Re the paper: the reviewed journals in the US refused to publish the paper. That is why Dr Ketchum has sent it to me to arrange publishing in any Russian reviewed journal. And I showed to our geneticists and understood that it was a serious work. I gave it up to the journal, now it’s under reviewing.
Anyway, I informed public about the results of the study. The public waited for this info for more than a year, a lot of rumors were spreading around. And the public has the right to know it nevertheless “science” says about it.
Reading all of this, my reaction is: do you people actually know any working scientists? Because it sure as hell sounds like you've never met one.
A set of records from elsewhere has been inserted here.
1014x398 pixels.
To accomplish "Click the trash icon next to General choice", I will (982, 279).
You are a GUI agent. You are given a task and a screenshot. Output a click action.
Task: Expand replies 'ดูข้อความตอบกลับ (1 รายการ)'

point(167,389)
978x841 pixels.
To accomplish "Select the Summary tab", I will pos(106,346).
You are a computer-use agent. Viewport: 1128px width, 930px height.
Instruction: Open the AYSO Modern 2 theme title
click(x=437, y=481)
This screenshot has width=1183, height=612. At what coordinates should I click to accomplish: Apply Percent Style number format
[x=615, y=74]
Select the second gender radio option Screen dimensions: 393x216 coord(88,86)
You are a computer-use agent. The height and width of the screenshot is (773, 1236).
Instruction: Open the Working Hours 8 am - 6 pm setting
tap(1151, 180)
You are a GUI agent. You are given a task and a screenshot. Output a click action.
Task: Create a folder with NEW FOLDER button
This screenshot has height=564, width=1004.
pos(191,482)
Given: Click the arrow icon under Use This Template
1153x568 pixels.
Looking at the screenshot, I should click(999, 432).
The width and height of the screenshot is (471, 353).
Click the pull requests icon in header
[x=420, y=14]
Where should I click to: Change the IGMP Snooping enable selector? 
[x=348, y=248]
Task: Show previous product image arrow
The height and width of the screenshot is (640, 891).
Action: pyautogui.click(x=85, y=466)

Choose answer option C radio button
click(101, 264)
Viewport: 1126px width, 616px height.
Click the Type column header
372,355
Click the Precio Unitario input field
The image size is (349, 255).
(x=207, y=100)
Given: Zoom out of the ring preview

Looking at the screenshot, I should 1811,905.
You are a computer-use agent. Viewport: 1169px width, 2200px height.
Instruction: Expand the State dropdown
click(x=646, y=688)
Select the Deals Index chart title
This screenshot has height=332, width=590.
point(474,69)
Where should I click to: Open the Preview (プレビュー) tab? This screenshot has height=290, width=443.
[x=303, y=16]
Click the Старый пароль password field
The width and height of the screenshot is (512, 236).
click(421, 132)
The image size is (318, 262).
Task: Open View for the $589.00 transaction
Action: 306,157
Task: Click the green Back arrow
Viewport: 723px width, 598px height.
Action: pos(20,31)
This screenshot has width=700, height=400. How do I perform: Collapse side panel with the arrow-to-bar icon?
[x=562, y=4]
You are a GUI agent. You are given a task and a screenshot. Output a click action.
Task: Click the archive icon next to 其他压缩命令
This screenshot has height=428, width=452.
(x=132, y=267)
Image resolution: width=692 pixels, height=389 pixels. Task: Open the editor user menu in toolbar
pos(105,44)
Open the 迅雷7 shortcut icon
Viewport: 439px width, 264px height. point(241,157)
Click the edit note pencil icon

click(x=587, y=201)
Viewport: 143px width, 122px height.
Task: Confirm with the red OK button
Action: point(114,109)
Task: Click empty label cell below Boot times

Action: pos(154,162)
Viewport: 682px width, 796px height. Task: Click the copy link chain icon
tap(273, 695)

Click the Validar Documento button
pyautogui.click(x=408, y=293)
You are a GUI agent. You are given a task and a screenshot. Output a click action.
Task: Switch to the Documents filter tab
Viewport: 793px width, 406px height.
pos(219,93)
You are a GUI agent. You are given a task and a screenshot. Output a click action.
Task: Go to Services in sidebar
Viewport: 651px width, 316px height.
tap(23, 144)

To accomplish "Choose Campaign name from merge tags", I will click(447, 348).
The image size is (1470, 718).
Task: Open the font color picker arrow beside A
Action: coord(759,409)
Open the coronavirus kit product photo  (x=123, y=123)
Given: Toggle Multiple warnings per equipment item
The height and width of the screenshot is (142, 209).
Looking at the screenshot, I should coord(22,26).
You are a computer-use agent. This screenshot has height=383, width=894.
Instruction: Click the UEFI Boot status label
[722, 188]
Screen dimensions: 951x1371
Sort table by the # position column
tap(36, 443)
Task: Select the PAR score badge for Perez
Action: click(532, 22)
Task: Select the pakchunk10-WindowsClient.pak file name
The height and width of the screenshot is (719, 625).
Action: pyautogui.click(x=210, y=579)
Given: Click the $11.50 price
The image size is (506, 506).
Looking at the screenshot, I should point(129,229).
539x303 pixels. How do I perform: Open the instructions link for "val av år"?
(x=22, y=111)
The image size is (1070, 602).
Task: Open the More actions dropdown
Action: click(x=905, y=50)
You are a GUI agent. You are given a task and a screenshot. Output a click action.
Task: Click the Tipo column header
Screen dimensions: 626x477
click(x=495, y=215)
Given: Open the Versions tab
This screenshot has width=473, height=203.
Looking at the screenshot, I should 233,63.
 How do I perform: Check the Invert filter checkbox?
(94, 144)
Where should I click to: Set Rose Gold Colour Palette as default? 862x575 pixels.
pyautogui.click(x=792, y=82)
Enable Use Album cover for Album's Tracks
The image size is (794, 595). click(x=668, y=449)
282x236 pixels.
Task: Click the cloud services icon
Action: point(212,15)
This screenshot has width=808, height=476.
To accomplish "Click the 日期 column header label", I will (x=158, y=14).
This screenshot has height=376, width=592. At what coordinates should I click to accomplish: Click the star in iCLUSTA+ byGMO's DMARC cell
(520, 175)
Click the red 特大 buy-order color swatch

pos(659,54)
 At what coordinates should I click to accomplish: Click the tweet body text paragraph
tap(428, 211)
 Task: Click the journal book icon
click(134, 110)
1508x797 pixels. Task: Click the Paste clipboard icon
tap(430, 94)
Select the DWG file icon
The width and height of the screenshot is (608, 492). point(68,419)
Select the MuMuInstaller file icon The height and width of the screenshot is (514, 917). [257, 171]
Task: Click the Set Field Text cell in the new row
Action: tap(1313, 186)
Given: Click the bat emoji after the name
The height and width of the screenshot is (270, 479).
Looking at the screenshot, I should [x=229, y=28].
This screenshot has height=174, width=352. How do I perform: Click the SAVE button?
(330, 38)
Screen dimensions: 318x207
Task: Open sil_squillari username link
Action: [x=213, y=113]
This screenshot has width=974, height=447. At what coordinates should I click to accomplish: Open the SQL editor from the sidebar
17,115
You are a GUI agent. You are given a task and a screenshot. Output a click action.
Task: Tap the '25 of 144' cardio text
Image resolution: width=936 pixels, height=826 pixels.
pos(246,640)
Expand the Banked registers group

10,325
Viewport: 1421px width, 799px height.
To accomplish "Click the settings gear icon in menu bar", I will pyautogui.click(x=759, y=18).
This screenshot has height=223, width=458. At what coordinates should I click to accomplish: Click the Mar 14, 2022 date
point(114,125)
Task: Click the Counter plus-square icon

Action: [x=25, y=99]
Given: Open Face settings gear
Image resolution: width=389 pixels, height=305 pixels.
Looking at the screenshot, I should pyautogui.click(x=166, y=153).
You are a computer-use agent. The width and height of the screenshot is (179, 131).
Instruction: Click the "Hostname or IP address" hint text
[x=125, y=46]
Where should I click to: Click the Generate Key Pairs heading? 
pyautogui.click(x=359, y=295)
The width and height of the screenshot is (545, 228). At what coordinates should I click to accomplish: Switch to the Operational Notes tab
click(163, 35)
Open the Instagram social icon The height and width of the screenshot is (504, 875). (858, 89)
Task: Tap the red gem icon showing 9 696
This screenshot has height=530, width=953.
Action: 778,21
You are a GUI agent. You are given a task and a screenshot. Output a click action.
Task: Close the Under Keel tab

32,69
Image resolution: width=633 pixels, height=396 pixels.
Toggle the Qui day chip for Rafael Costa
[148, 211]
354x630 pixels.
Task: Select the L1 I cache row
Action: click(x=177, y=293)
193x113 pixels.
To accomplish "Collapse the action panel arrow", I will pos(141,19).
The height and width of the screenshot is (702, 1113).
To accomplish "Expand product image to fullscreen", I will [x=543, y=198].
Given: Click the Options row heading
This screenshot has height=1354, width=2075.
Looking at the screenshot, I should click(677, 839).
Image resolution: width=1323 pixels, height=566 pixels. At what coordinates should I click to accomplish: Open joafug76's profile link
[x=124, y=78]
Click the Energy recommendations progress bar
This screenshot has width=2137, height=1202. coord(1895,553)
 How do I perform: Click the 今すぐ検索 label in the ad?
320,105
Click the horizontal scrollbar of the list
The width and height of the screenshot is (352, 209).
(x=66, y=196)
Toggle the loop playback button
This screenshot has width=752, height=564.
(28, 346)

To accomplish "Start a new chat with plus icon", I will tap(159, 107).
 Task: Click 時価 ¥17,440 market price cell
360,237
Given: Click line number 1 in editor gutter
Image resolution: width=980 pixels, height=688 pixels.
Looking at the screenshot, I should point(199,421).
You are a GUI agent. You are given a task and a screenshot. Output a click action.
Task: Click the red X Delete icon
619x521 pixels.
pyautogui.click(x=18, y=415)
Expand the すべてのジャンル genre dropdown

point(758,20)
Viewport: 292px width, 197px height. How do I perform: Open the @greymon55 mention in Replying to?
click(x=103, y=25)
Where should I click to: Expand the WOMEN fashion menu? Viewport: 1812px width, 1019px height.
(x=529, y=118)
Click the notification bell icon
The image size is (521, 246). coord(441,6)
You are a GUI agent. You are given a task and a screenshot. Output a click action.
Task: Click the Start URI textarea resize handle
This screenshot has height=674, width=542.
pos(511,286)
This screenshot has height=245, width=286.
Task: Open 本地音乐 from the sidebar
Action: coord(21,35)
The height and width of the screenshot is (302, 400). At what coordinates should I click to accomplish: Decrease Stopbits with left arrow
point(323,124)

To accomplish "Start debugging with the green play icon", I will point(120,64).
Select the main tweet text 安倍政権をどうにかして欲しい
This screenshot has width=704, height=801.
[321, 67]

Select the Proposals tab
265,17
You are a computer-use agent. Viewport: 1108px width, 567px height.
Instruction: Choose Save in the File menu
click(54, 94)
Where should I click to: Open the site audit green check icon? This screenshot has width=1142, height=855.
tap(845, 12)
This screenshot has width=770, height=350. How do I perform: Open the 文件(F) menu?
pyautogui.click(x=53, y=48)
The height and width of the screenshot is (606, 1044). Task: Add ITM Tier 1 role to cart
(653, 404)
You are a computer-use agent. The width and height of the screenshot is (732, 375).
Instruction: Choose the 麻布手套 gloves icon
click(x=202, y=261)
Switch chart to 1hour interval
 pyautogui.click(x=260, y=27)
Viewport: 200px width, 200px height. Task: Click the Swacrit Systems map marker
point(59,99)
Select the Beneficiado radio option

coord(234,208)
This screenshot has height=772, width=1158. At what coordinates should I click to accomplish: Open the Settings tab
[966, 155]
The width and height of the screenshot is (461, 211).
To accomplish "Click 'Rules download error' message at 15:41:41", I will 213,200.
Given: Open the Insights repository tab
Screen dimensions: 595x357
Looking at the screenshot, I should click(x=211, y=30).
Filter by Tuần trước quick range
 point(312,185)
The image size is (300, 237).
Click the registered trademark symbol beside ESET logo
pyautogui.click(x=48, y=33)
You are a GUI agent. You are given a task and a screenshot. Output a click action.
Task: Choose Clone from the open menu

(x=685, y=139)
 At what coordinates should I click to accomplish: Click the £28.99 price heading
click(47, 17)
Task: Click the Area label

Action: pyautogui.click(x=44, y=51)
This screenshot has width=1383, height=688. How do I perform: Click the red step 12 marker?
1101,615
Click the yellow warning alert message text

First of all, the claim that the scientists themselves would squash a legitimate claim solely because it runs counter to the current paradigm is absurd. In fact, the opposite is true -- the scientists I know are actively looking for new, undiscovered features of our universe to explain. That's how careers are made! No working scientist I've ever run into does his/her work with the goal of simply reinforcing the preexisting edifice. As Neil DeGrasse Tyson put it, "If you're not at the drawing board, you're not doing science. You're doing something else." Can you imagine how many papers, grants, and projects would come out of studying a newly-discovered proto-hominid, especially one that in all likelihood would be the nearest living relative of Homo sapiens? Do you seriously think that the world's evolutionary biologists and primatologists would try to suppress such a discovery just because they're so happy with what they're already doing?
Second, remember where the supposed "scientific edifice" came from. Virtually all of the pieces of the main scientific model in any field you choose came from someone overturning the previous model. Consider why names like Darwin, Mendel, Einstein, and Newton are household words. In each case, it's because they did the scientific version of tearing the house down -- and then rebuilding it from the ground up. Significantly, though, none of the giants of scientific discovery did so by playing outside the rules. They used data and the process of scientific induction to show us that the way we were looking at things was wrong (or at least incomplete). Scientists are not ignorant about their own history -- and the vast majority of them would be delighted to be the next Einstein of their field.
Third, and more specific to the case of Bigfoot; even if there was some sort of grand conspiracy amongst scientists to Protect the Dominant Paradigm, why would Bigfoot represent such a threat? As I have said more than once in this blog: new species are discovered daily. There is nothing particularly earthshattering about the idea that one of those as-yet undiscovered species is a near relative of ours. If such a creature were proven to exist, it would be cool; as I mentioned earlier, my guess is that the zoologists would be elbowing each other out of the way to get dibs on studying it first, not running the other way shouting "la-la-la-la-la, not listening." But as woo-woo claims go, Bigfoot is the one that would cause the least revision to our current scientific view of the world. It would add a new branch to the primate tree; it would require some revisiting of humanity's evolutionary descent. And that's all. Proof of just about any other claim of this sort -- UFOs, ghosts, telepathy, even the Loch Ness Monster -- would force a far greater revision of our current understanding of natural processes.
Anyhow, I'd like to think that this is the last we'll hear from Ketchum et al. Whether Bigfoot is out there remains to be seen, but apparently the Ketchum study isn't going to be the one to prove it, so it's to be hoped that they'll just bow out gracefully. I know, unfortunately, that the conspiracy theorists won't do likewise. They never run out of energy, more's the pity.